**** Task data ****

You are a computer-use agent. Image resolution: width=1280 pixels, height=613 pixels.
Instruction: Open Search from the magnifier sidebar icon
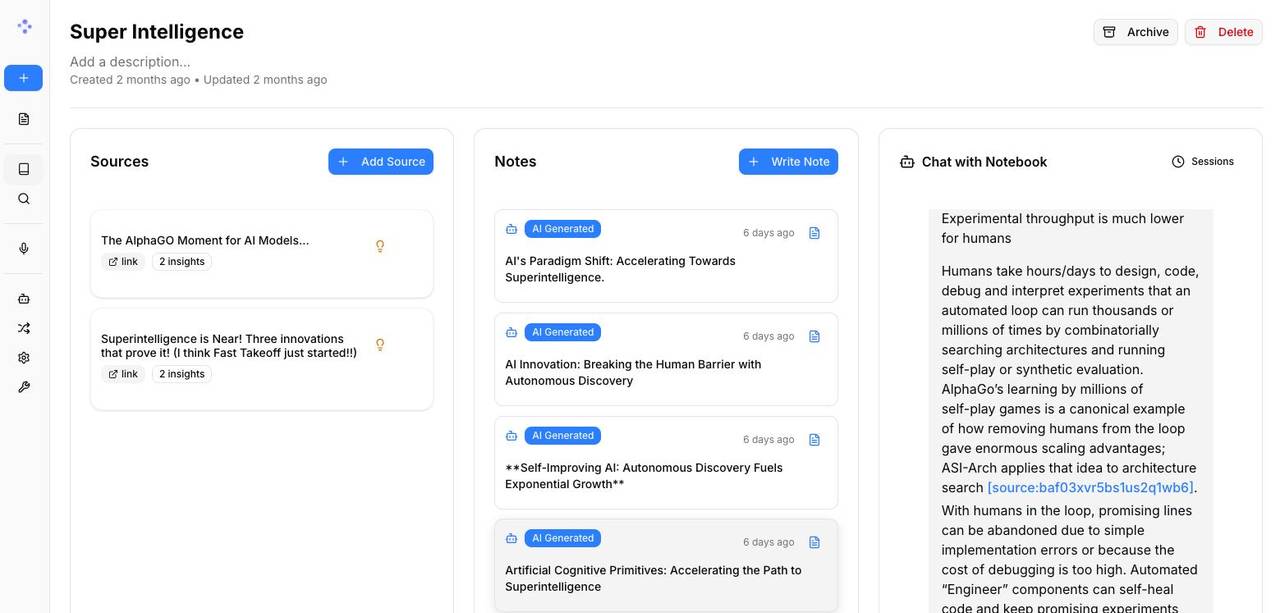click(24, 199)
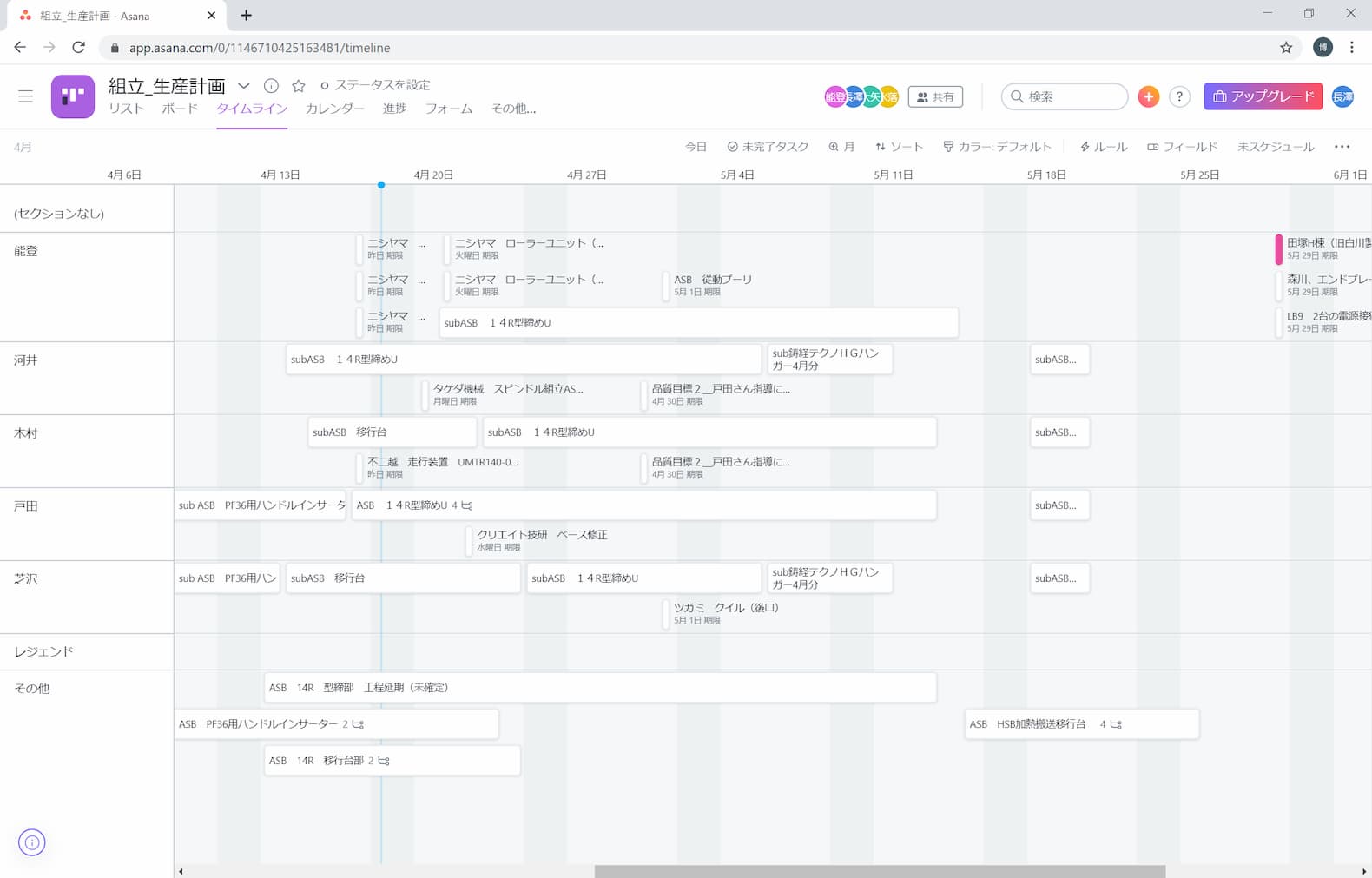Bookmark this page with star icon

(1286, 48)
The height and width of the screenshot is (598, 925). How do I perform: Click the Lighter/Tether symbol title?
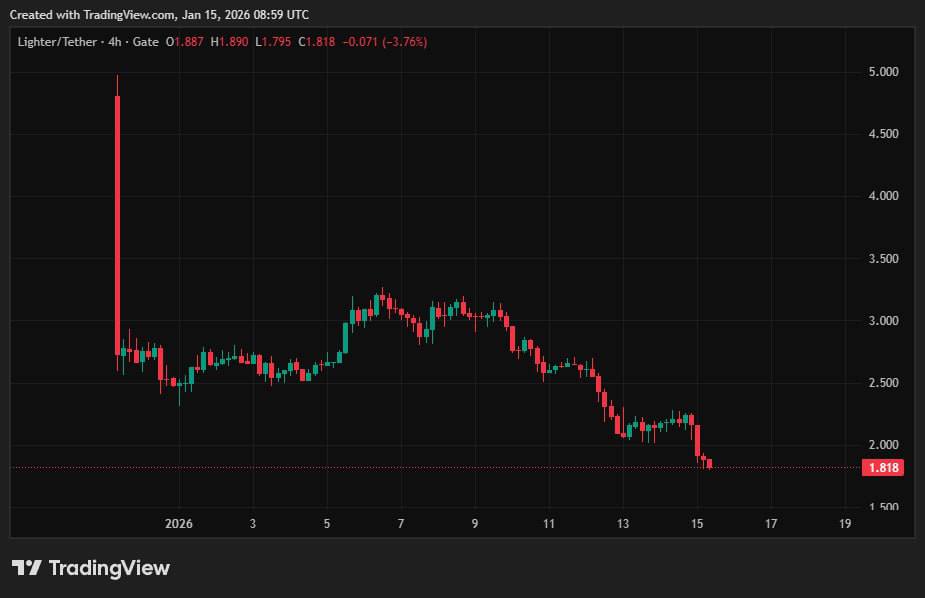[58, 42]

****

» **What this task involves**: Reproduce the records word for word, starting with the line that contains "The height and" and going on through the end of the records. Leave the pictures out.

» **Exercise response**:
The height and width of the screenshot is (598, 925). How do I perform: Click the Lighter/Tether symbol title?
[58, 42]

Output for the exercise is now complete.